For instance torus can be installed as follows,
git clone https://github.com/xqwen/torus/
cd torus
module load gsl
module load boost/1.49.0-gcc4.9.1
module load zlib
cd src
make
make static
mv torus torus.static ${HPC_work}/bin
cd -
and for the documentaion example on height, we have
torus -d Height.torus.zval.gz --load_zval -dump_pip Height.gwas.pip
gzip Height.gwas.pip
fastenloc -eqtl gtex_v8.eqtl_annot.vcf.gz -gwas Height.gwas.pip.gz -prefix Height
sort -grk6 Height.enloc.sig.out
Note that these use hg38 references provided, and it is possible to generate the hg19 counterparts via script gtex_v8_hg19.sh.
FINEMAP colocalization pipeline
This is available from https://bitbucket.org/mgloud/production_coloc_pipeline, note also https://github.com/boxiangliu/locuscomparer.
GWAS-PW
Available from https://github.com/joepickrell/gwas-pw. The installation is straightforward after boost library is available.

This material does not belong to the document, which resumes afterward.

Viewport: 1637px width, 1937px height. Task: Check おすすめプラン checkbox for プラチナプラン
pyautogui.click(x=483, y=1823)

We can use the following code for the documentation example,
gwas-pw -i example_data/aam_height_example.gz -bed ${HPC_WORK}/ldetect/ldetect-data/EUR.bed -phenos AAM HEIGHT -o example_data/aam_height
where EUR.bed contains the information for approximately independent LD blocks.
INFERNO / SparkINFERNO
Short for (INFERring the molecular mechanisms of NOncoding genetic variants, it is available from https://bitbucket.org/wanglab-upenn/INFERNO and it also has a web interface, http://inferno.lisanwanglab.org/index.php.

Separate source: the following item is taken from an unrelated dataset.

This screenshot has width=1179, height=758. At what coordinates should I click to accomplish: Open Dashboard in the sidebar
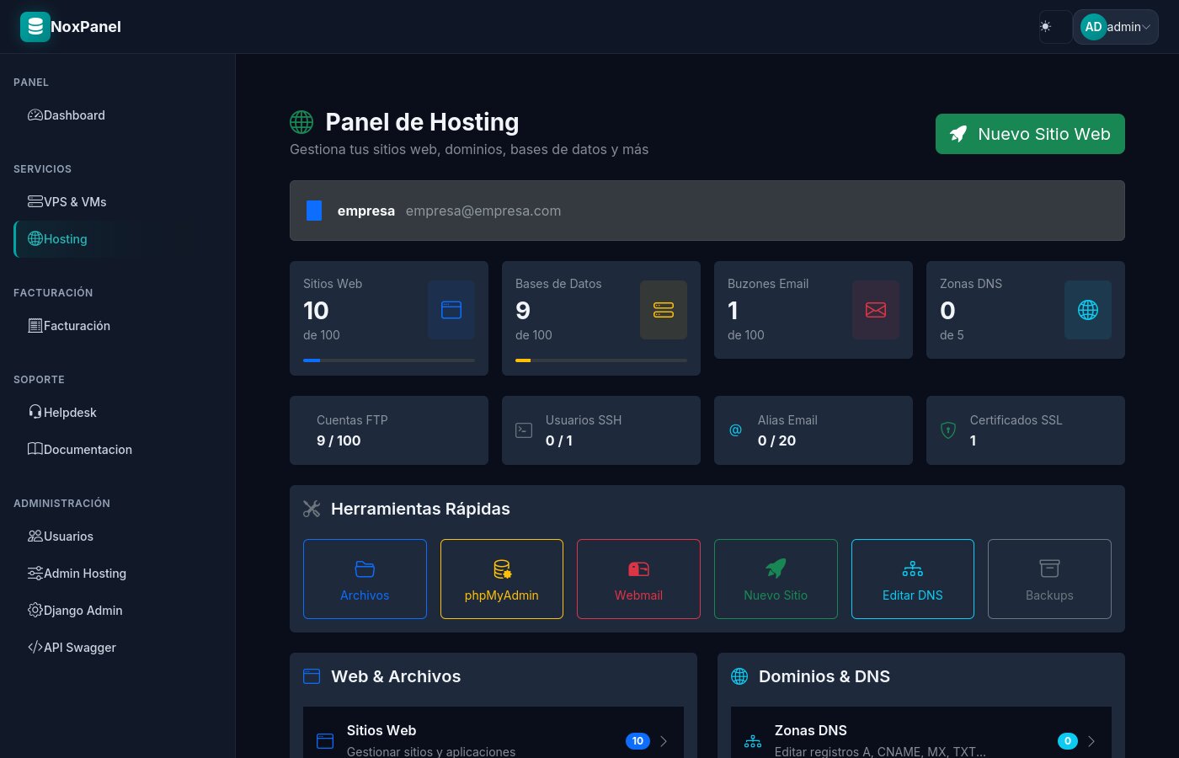74,115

SparkINFERNO is described here, https://bitbucket.org/wanglab-upenn/sparkinferno/.
Web http://inferno.lisanwanglab.org/index.php.
biMM
It is a software for bivariate lineax mixed model (LMM),
https://www.mv.helsinki.fi/home/mjxpirin/download.html
pSI, available from CRAN and http://genetics.wustl.edu/jdlab/psi_package/ with supplementary data http://genetics.wustl.edu/jdlab/files/2014/01/pSI.data_1.0.tar_.gz.
Epigenomics
Avocado
Project page, https://noble.gs.washington.edu/proj/avocado/ and Software, https://bitbucket.org/noblelab/avocado/src/master/
To install
python setup.py install --prefix=/rds/user/jhz22/hpc-work
# insert this line into .bashrc
export PYTHONPATH=$PYTHONPATH:/rds/user/jhz22/hpc-work/lib/python2.7/site-packages/
combined-pvalues
A library to combine, analyze, group and correct p-values in BED files. Unique tools involve correction for spatial autocorrelation. This is useful for ChIP-Seq probes and Tiling arrays, or any data with spatial correlation.

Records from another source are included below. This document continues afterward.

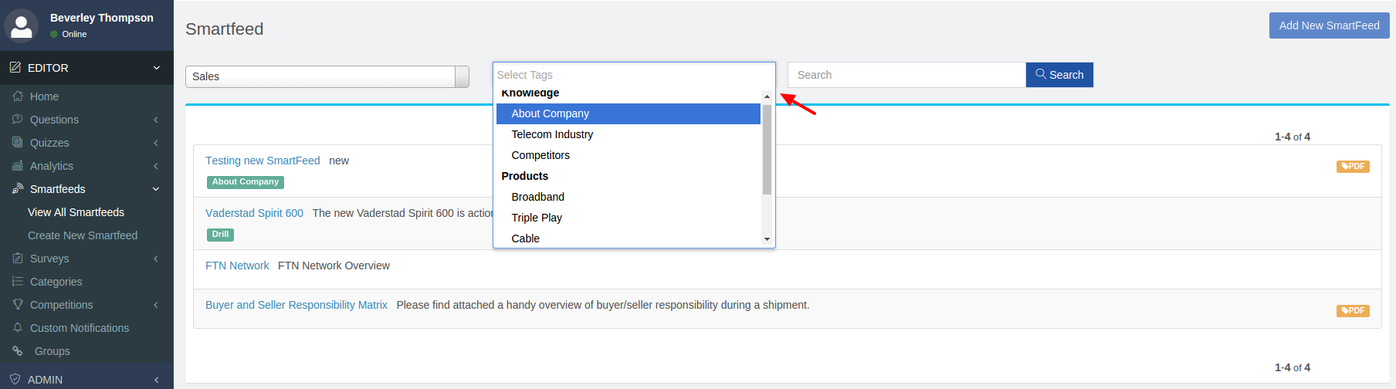Expand the ADMIN section
The image size is (1396, 389).
[x=156, y=380]
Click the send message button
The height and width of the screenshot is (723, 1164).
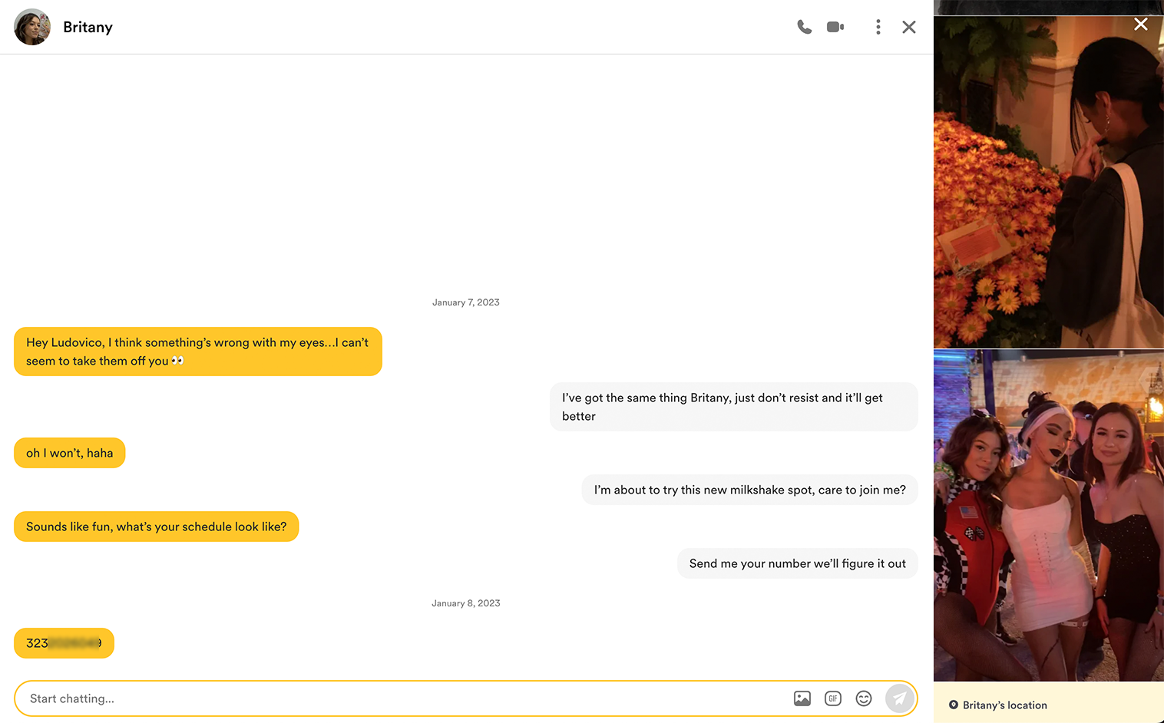pyautogui.click(x=899, y=698)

Software, https://github.com/brentp/combined-pvalues
Pedersen BS, Schwartz DA, Yang IV, Kechris KJ. Comb-p: software for combining, analyzing, grouping and correcting spatially correlated P-values Bioinformatics 28(22):2986–2988, https://doi.org/10.1093/bioinformatics/bts545
ChromImpute
Website, http://www.biolchem.ucla.edu/labs/ernst/ChromImpute/ and Source, https://github.com/jernst98/ChromImpute
Ernst J, Kellis M. Large-scale imputation of epigenomic datasets for systematic annotation of diverse human tissues. Nature Biotechnology, 33:364-376, 2015
EpiAlign
Software, https://github.com/zzz3639/EpiAlign
Web, http://shiny.stat.ucla.edu:3838/EpiAlign/
Ge X, Zhang H, Xie L, Li WV, Kwon SB, Li JJ EpiAlign: an alignment-based bioinformatic tool for comparing chromatin state sequences. Nucleic Acids Res. 2019 Apr 24. doi: 10.1093/nar/gkz287.
R packages
See https://github.com/jinghuazhao/Computational-Statistics for general information.
Bioconductor
This includes Biobase, BSGenome, edgeR, limma, Rsubread, STRINGdb.
CRAN
This includes DCGL.
GSMR
It refers to Generalised Summary-data-based Mendelian Randomisation, http://cnsgenomics.com/software/gsmr/, available both as part of GCTA and R package.
install.packages("http://cnsgenomics.com/software/gsmr/static/gsmr_1.0.6.tar.gz",repos=NULL,type="source")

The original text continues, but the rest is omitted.